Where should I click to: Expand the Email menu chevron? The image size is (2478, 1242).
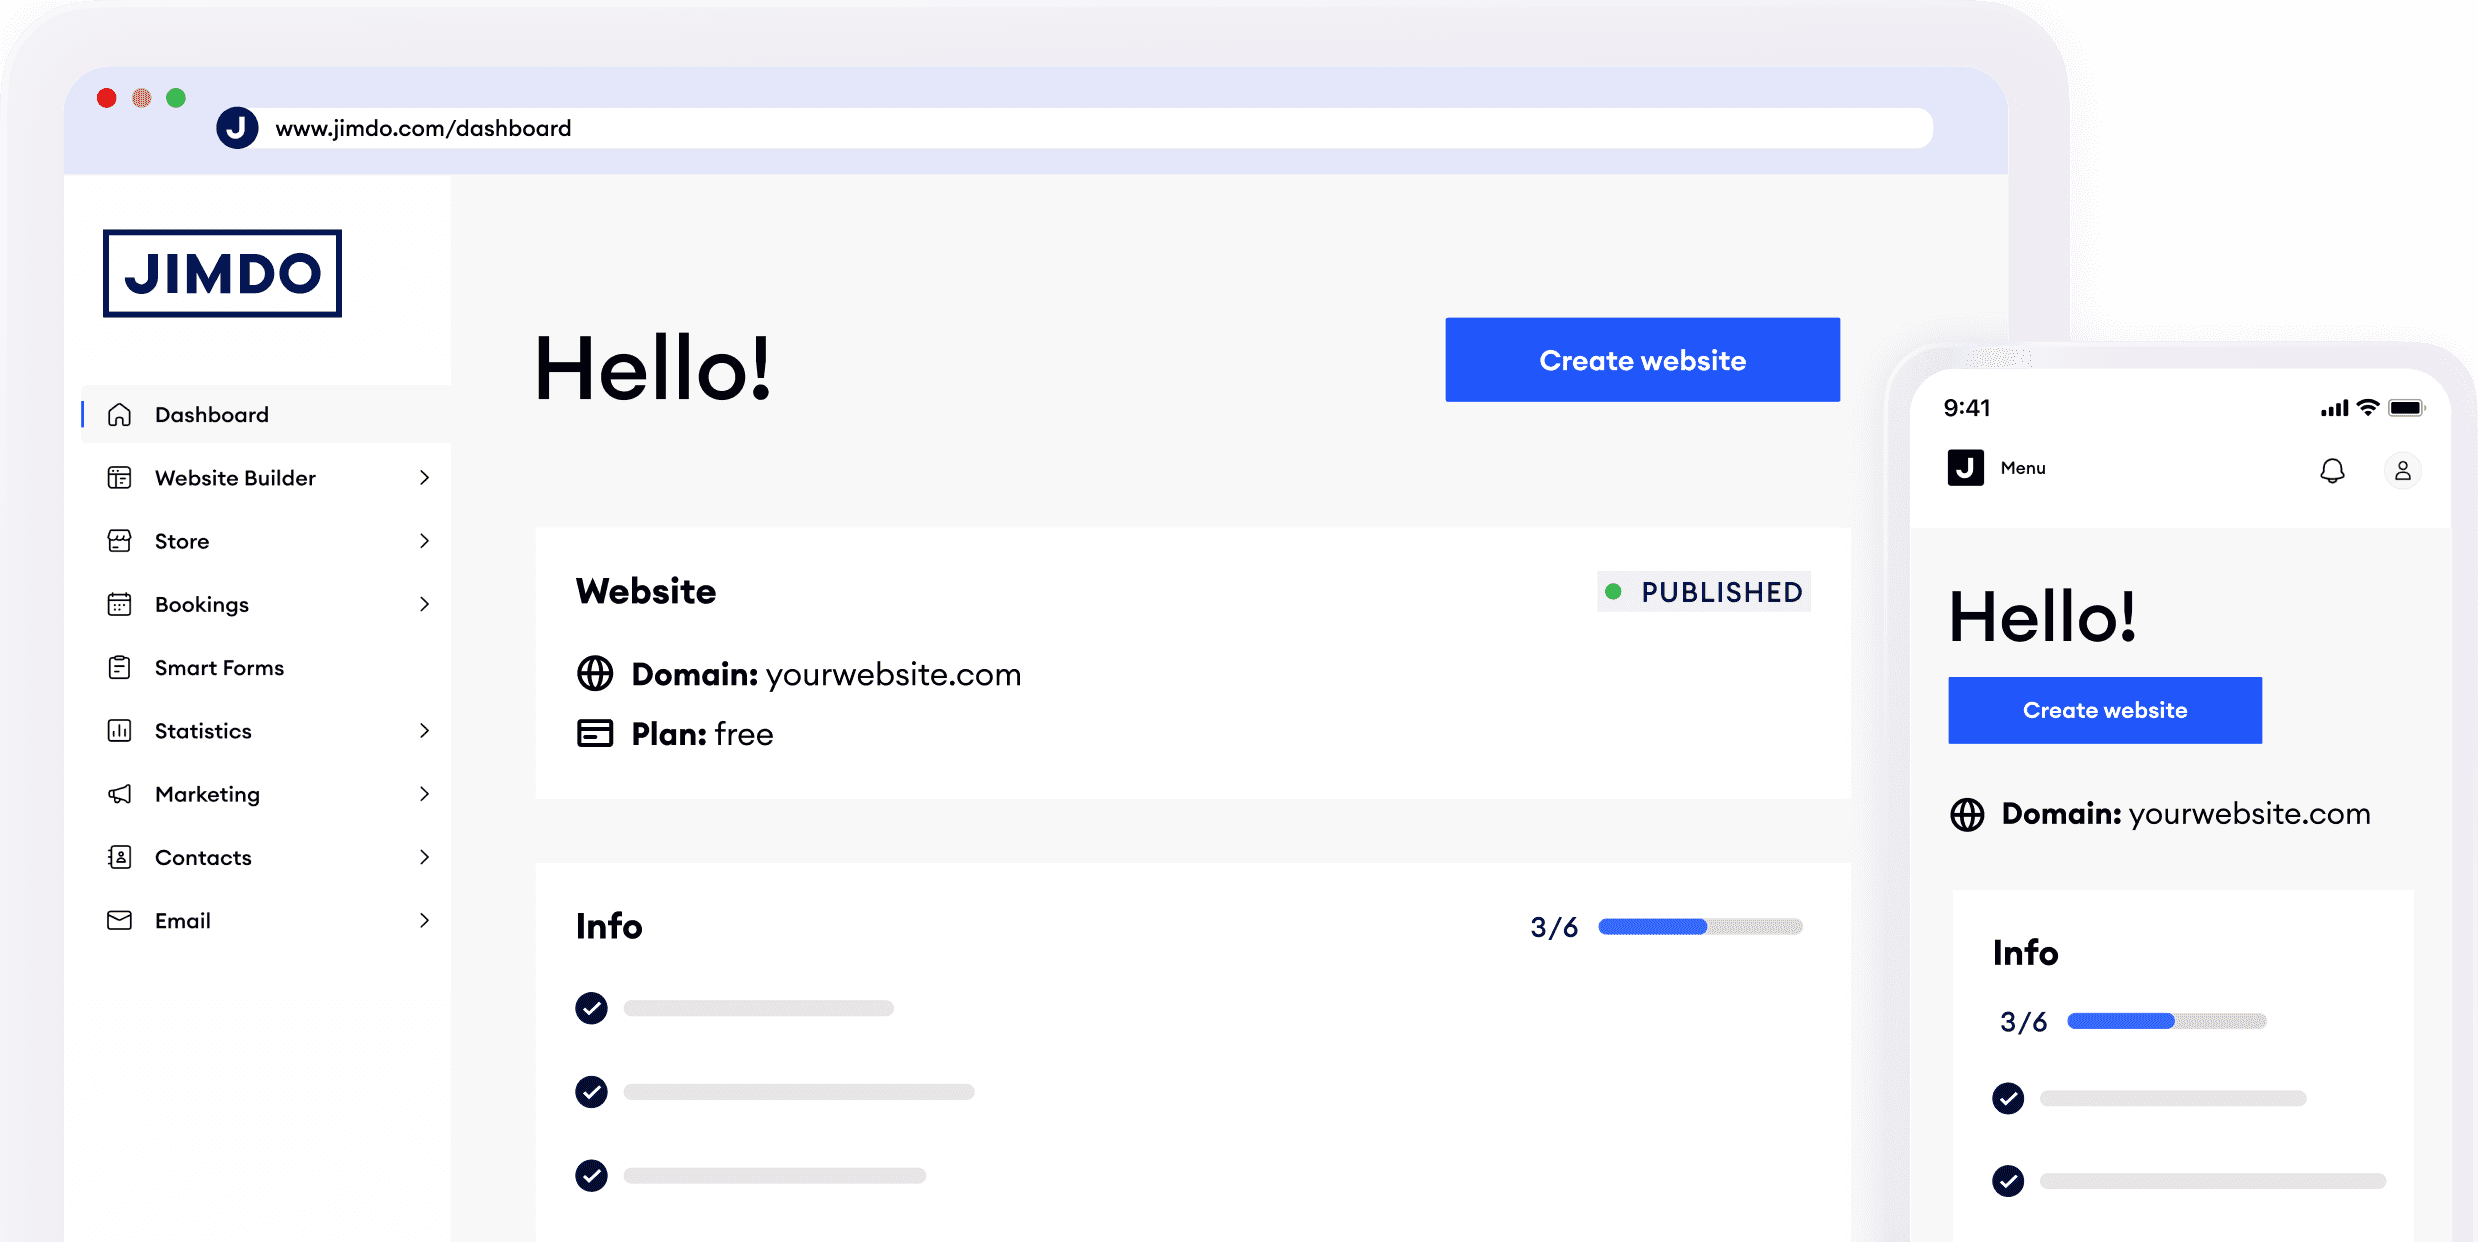click(x=426, y=920)
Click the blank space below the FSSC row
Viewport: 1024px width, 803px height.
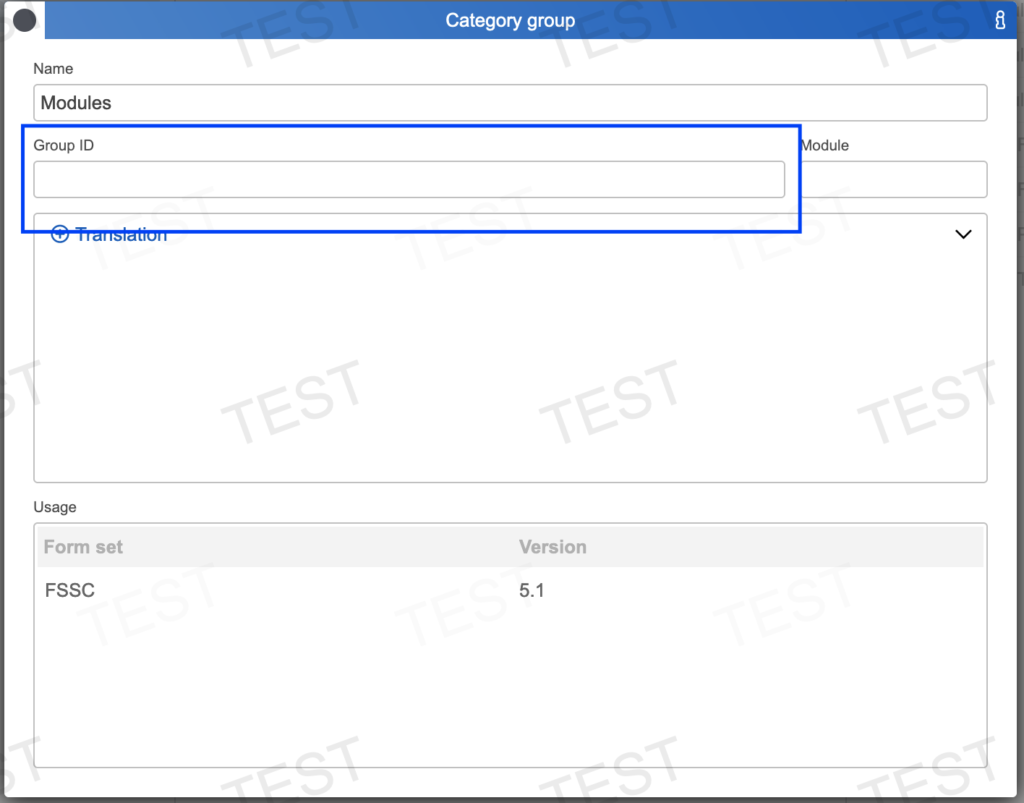click(x=510, y=690)
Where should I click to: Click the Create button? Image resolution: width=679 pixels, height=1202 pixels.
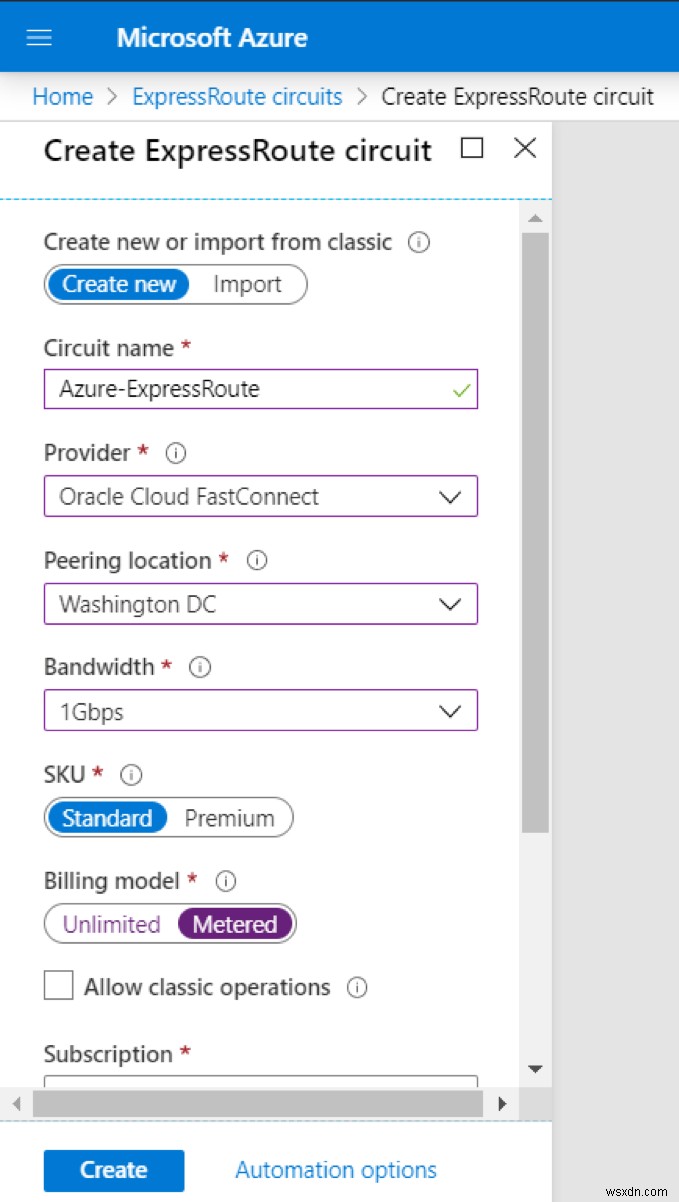113,1170
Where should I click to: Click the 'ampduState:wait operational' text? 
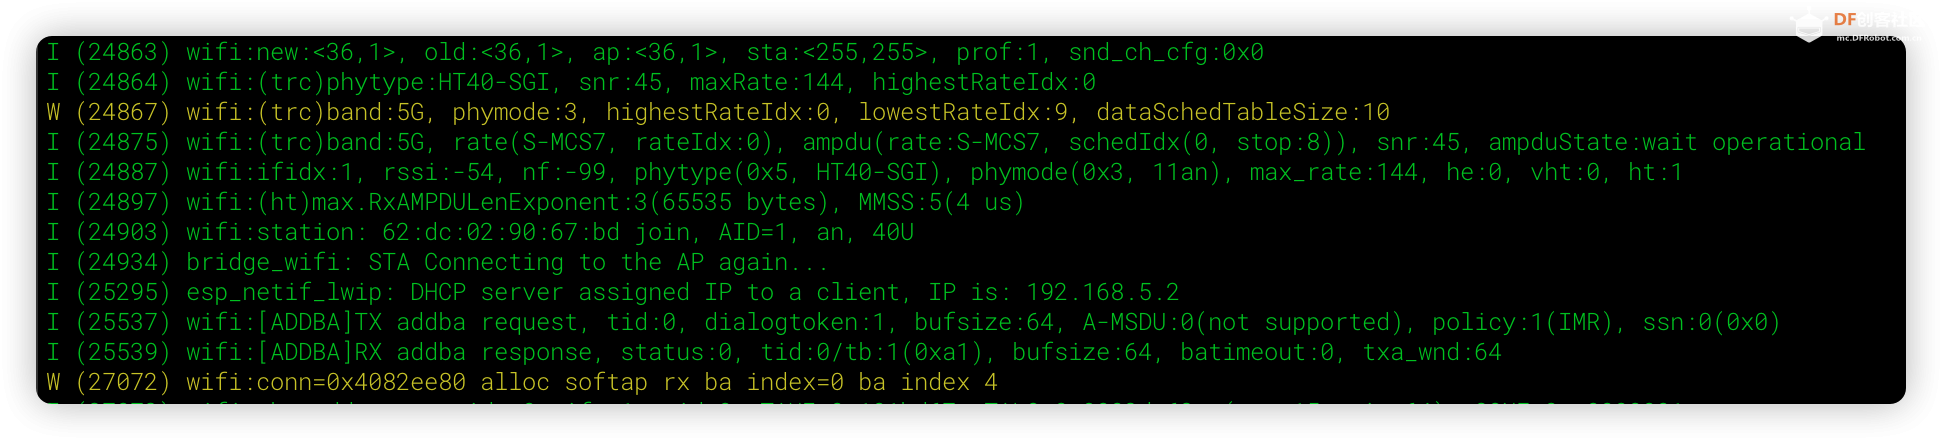coord(1676,142)
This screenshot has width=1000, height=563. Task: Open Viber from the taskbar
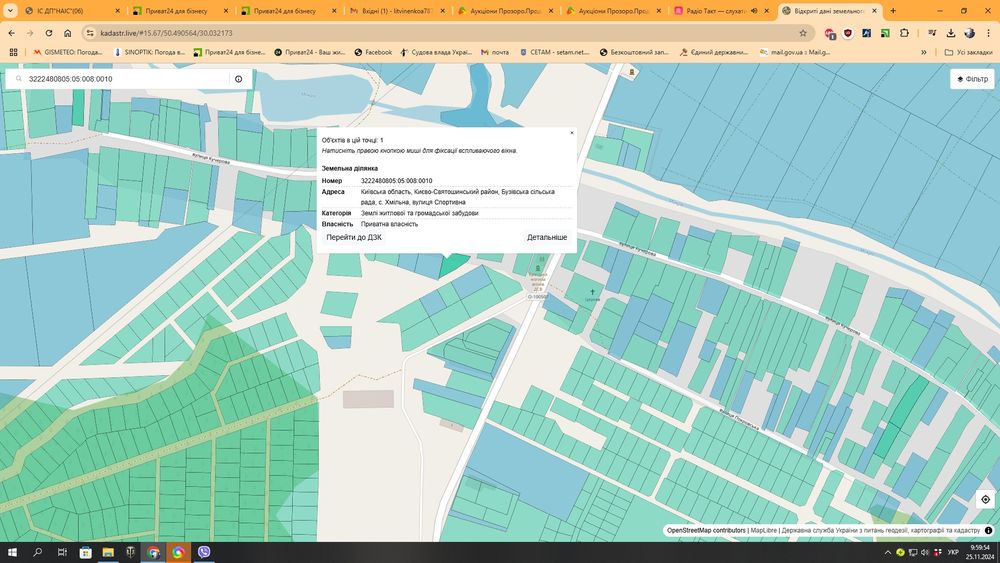tap(205, 552)
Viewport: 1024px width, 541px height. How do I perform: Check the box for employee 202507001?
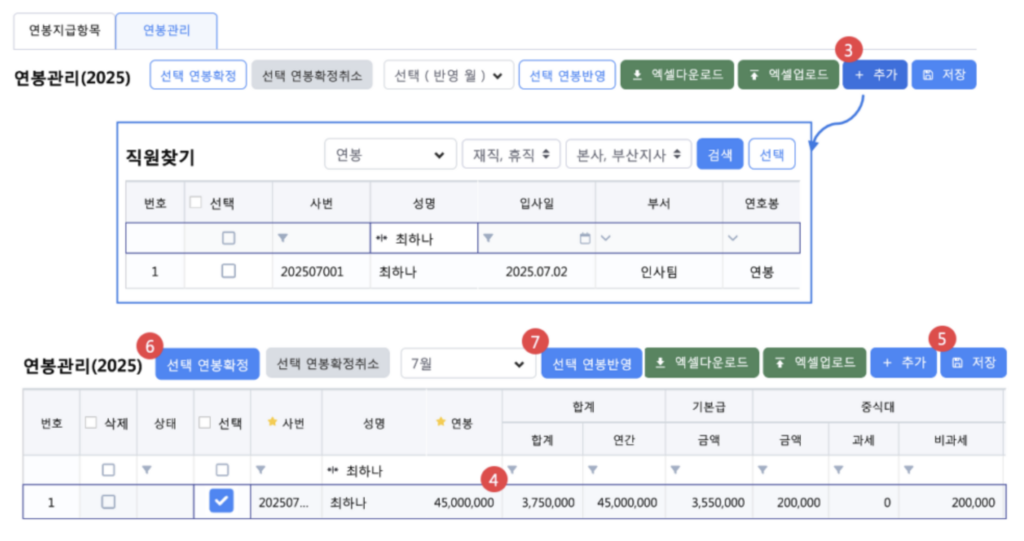coord(228,271)
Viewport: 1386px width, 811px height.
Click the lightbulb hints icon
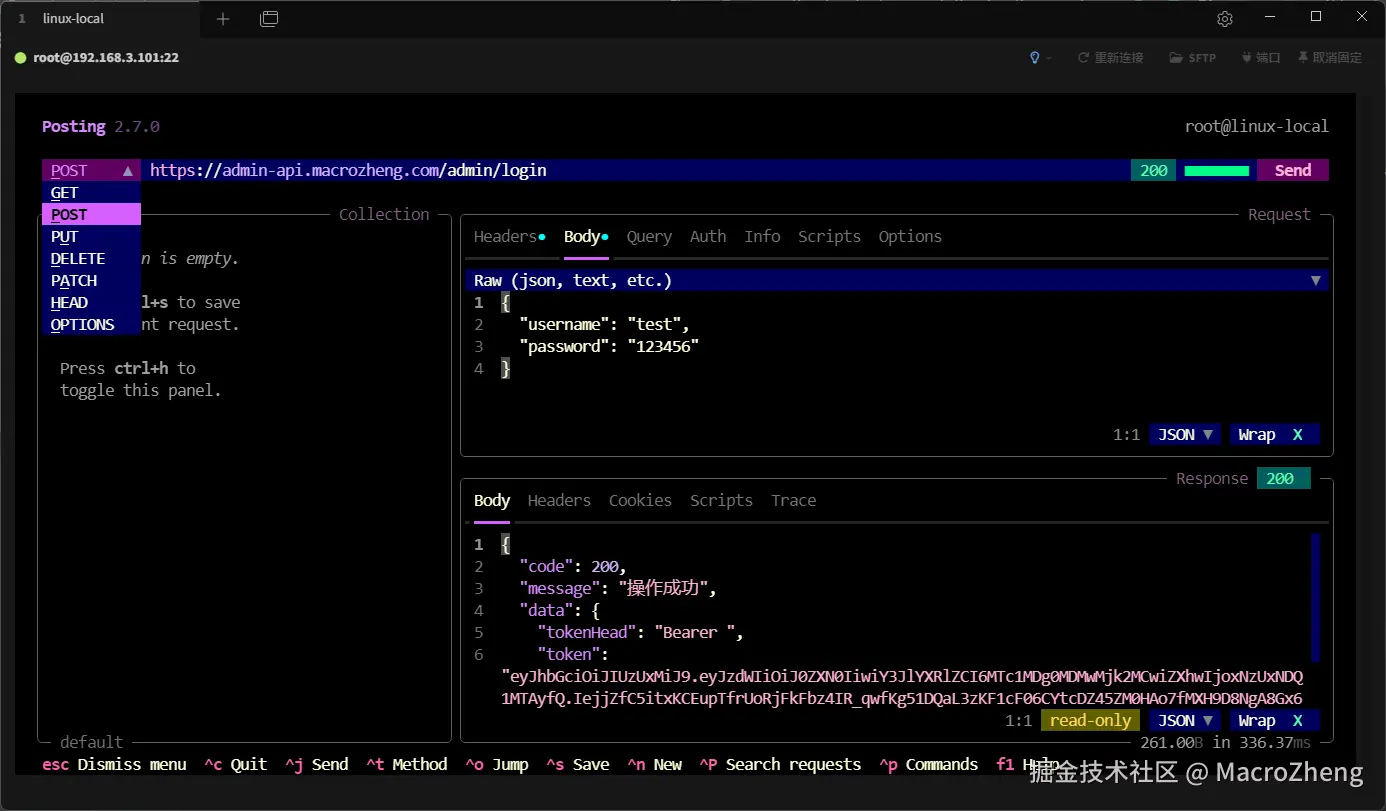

◇ ◇ ◇ ◇

**WRITTEN TASK:**
Please identify every line above that contains the word "Viewport" and copy each one in full.

**COMPLETE RESPONSE:**
Viewport: 1024px width, 803px height.
Viewport: 1024px width, 541px height. How do I perform: Check the box for employee 202507001?
Viewport: 1386px width, 811px height.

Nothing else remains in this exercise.